A CNF formula $\varphi_{\text{final}}$ that checks that the configuration $\gamma^{(\ell)}$ is accepting.

It has the form $\varphi_x = \varphi_{\text{init}} \land \Bigl( \bigwedge_{t,j} \varphi^{(t)}_{j} \Bigr) \land \varphi_{\text{final}}$.

The variables in the formula are all the bits representing the configurations.

It is easy to see that $x \in A$ if and only if $V$ accepts $x$ for some $y$, if and only if $\varphi_x \in \SAT$.

Variants of Satisfiability

Many variants of $\SAT$ are $\NPC$.

$\THREESAT$ is $\NPC$.

Easy.

$\problem{MAX2SAT}$ and $\NAESAT$ are $\NPC$.

$\NAESAT$ (not-all-equal SAT) is a SAT problem with the additional requirement that no clause is allowed to have all literals assigned True.

See Schaefer's dichotomy theorem.

NP-Complete Reductions

Now that we know $\THREESAT$ is $\NPC$, we can prove more problems to be $\NPC$ by reducing $\THREESAT$ to it.

Vertex Cover

$\VC$ is $\NPC$.

We prove that $\THREESAT \le_{P} \VC$.

Local reductions

Play with small graphs.

Consider the vertex cover of an edge graph and a triangle graph.

We need to encode True and False of variables in CNF formulas, the non-deterministic choices for the values of the variables.
Construction

Given a $\THREESAT$ formula $\varphi = \bigwedge_{j=1}^m C_j$ of $n$ variables, where $C_j = \ell_{j,1} \lor \ell_{j,2} \lor \ell_{j,3}$, we want to construct an instance of the $\VC$ problem.

For each variable $x_i$, we introduce two variable vertices labeled by $x_i$ and $\neg x_i$ and connect them with an edge.

For each clause $C_j$, we introduce three clause vertices labeled by $\ell_{j,1}$, $\ell_{j,2}$, and $\ell_{j,3}$, forming a triangle.

Finally, we connect each clause vertex $\ell_{j,r}$ to the corresponding variable vertex.

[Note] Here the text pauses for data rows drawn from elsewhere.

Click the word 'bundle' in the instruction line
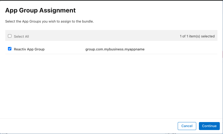Viewport: 223px width, 134px height. [x=88, y=21]
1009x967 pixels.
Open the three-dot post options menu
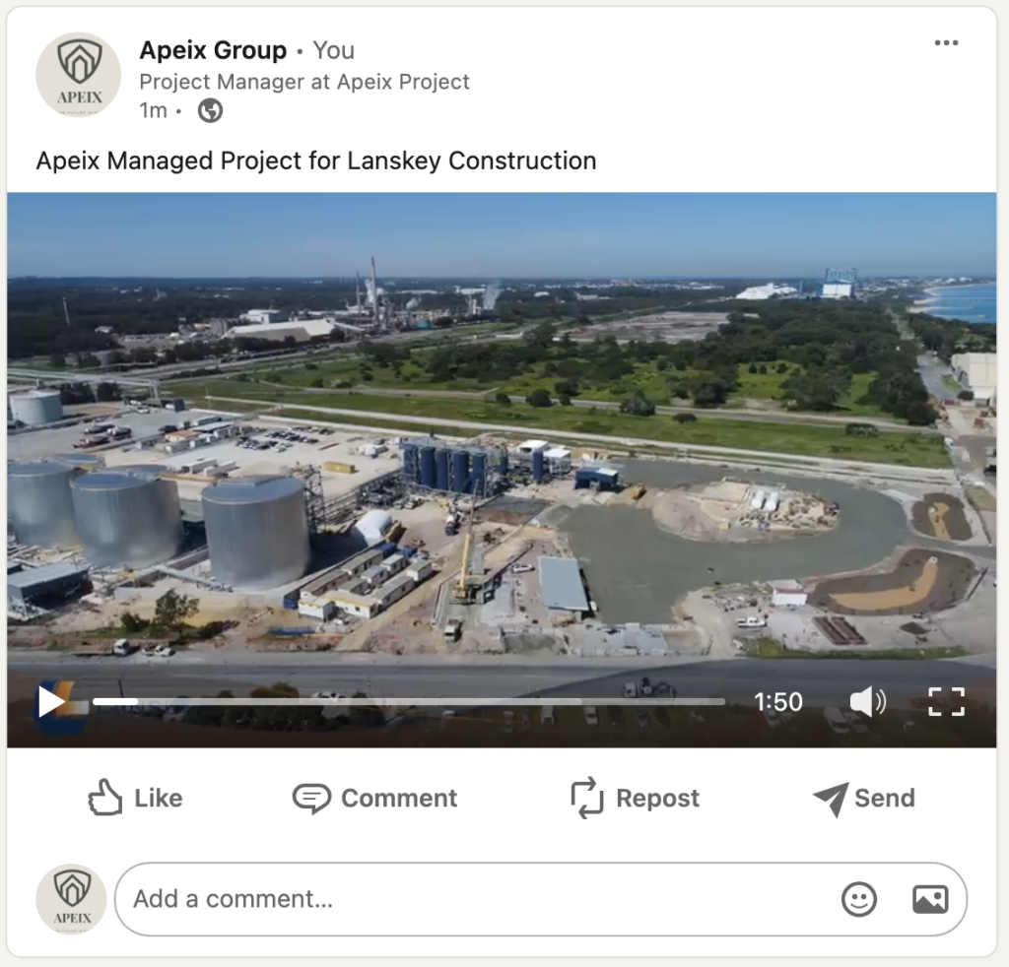coord(946,43)
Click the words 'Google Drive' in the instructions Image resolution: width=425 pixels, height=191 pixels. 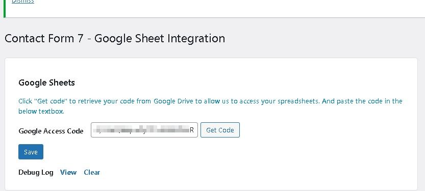173,101
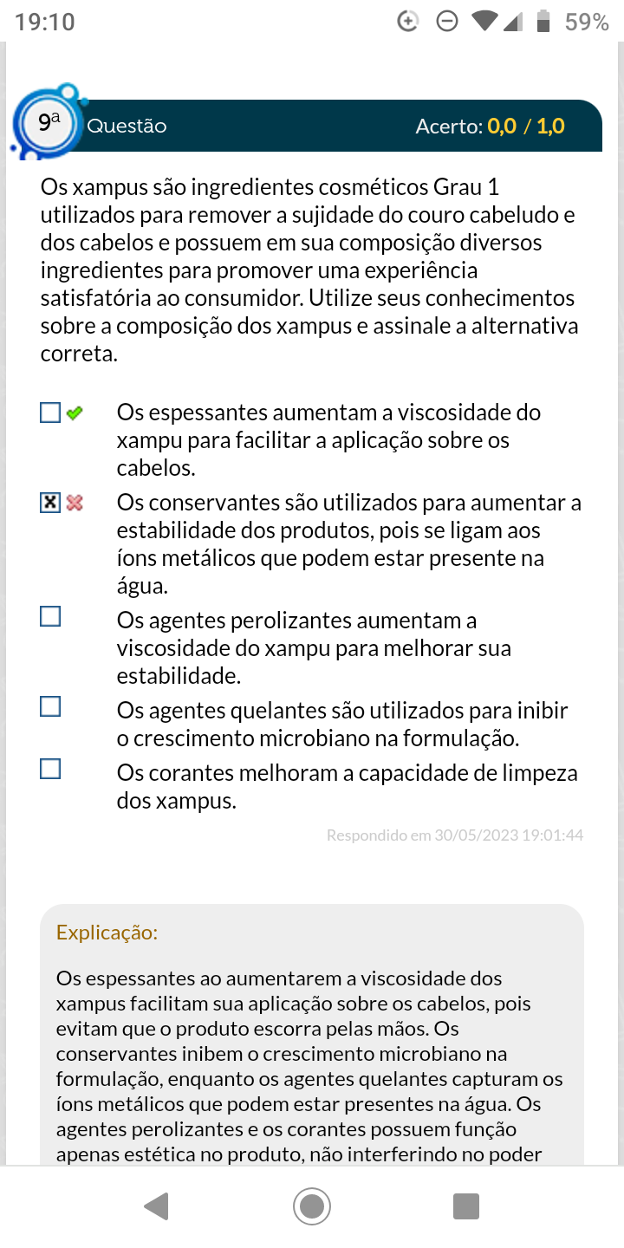The width and height of the screenshot is (624, 1248).
Task: Tap the Android back navigation button
Action: pos(157,1206)
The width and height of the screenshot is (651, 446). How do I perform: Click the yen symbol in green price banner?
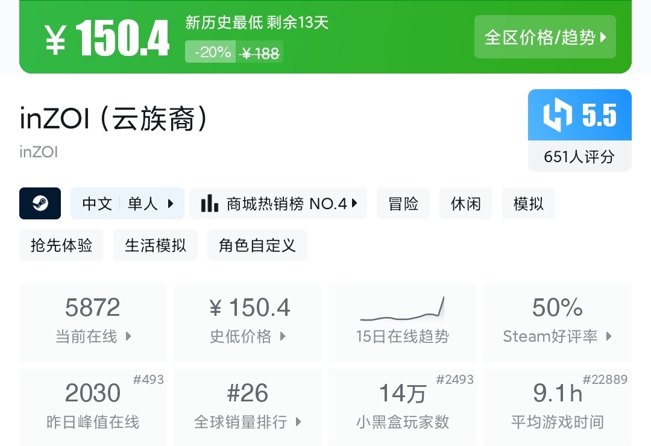pos(55,40)
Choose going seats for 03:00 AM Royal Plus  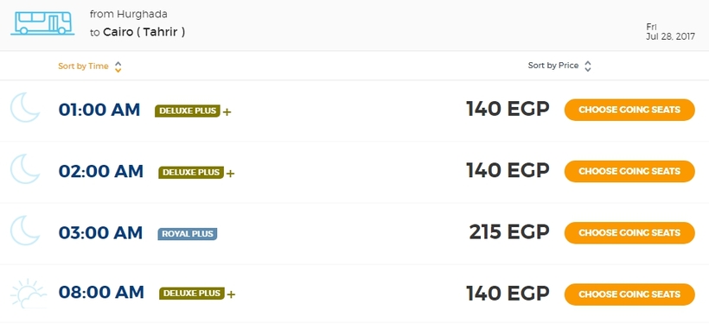click(629, 233)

For example, if $\ell_{j,r} = \neg x_i$, $\ell_{j,r}$ is connected to variable vertex $\neg x_i$.

The resulting graph $G$ has $3m + 2n$ vertices, and we ask if there is a vertex cover of size $2m + n$.
Proof
1. If $\varphi$ is satisfiable. $G$ has a vertex cover of size $2m + n$.
2. If $G$ has a vertex cover of size $2m + n$, there is a satisfying assignment for $\varphi$.

Independent Set and Clique

An independent set of a graph $G$ is a set of vertices forming a subgraph of $G$ with no edges.

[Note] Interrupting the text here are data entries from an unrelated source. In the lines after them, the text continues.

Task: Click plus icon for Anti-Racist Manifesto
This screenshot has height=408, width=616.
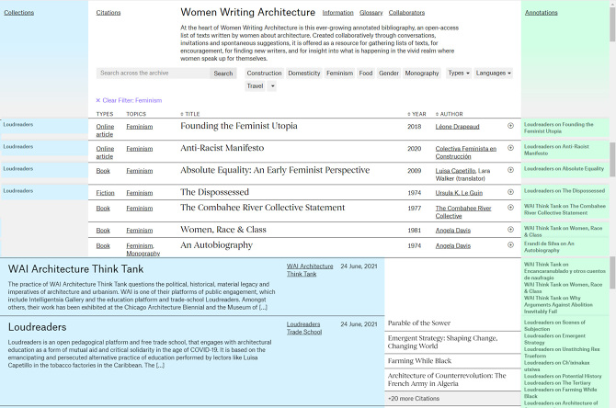Action: point(510,148)
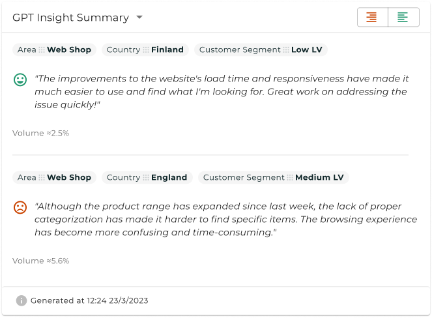
Task: Click the GPT Insight Summary title
Action: [x=71, y=18]
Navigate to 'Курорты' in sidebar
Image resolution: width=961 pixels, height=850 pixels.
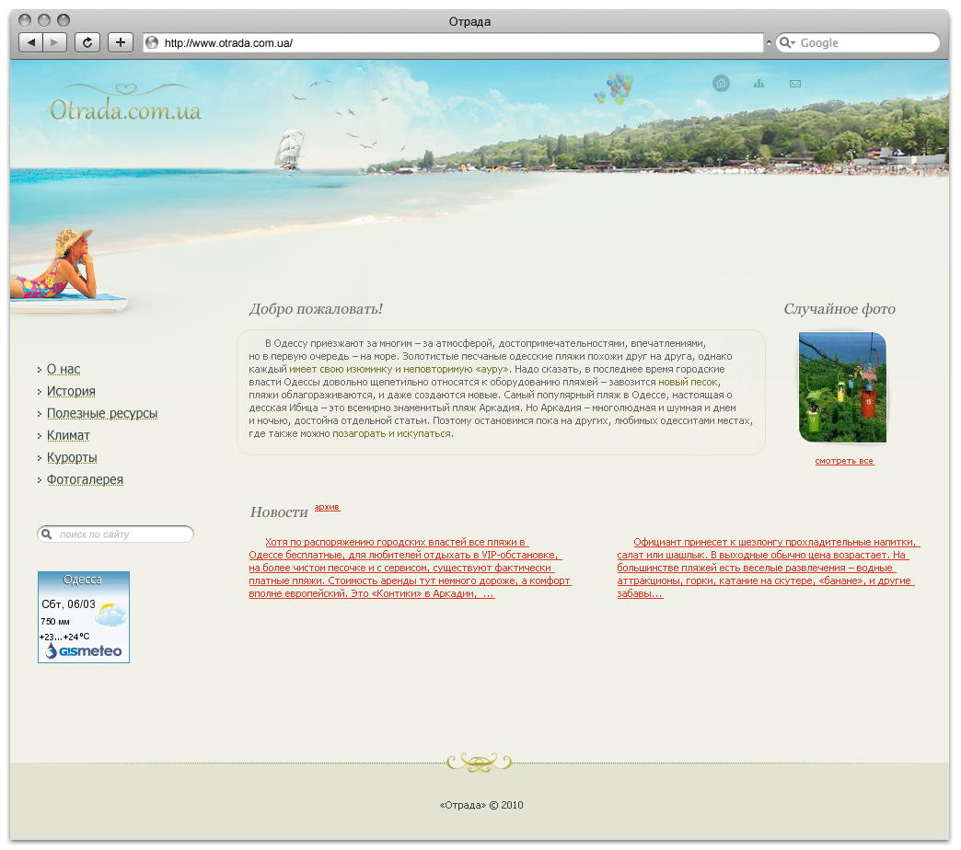click(x=72, y=457)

It is easy to prove that $\VC \le_P \INDSET$ as $S$ is a vertex cover if and only if $V\setminus S$ is an independent set.

The reduction is therefore simply $\tuple{G, k}$ to $\tuple{G, n -k}$ where $n$ is the number of vertices in $G$.
$S$ is an independent set of $G$ if and only if $S$ is a clique of complement graph $G^c$.

$\INDSET \le_P \CLIQUE$.

3-Coloring

$\THREECOL$ is $\NPC$.

Consider the OR gadget. Details left as homework.

Hamiltonian Cycle

$\HAMCYCLE$ is $\NPC$.

It is easy to see that $\HAMCYCLE$ is in $\NP$.
We prove the theorem by reducing $\VC$ to $\HAMCYCLE$.
Let $\tuple{G, k}$ be an instance of $\VC$. We will define a graph $H$ such that $G$ has a vertex cover of size $k$ if and only if $H$ has a Hamiltonian cycle.
Construction of $H$

Play with the Hamiltonian cycle problem on simple graphs.

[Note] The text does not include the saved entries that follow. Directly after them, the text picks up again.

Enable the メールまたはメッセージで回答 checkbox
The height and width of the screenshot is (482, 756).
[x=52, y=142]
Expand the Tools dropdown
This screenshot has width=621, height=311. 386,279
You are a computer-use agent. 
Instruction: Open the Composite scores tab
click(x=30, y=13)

If there is a vertex $v$ of degree two, the cycle must visit $v$ after visiting one of its neighbors.

For a vertex of degree larger than two, we need non-deterministic choices of the outgoing edge.

Consider the following gadget graph, there are three ways to go through all the vertices in the gadget.

Place a copy of the gadget on every edge $e$ in $G$. We call this copy $H_e$ and the vertices $a$ and $b$ the left side and $c$ and $d$ the right side. If $e = {u, v}$, the left side is close to $u$ and corresponds $u \in V(G)$. Similarly, the right side corresponds to vertex $v$ in $G$.

Use the first way of traversing (I) the gadget $H_e$ to represent choosing both vertices on the edge in the vertex cover problem. Use the second and third (II and III) to represent choosing one of the vertices in the vertex cover.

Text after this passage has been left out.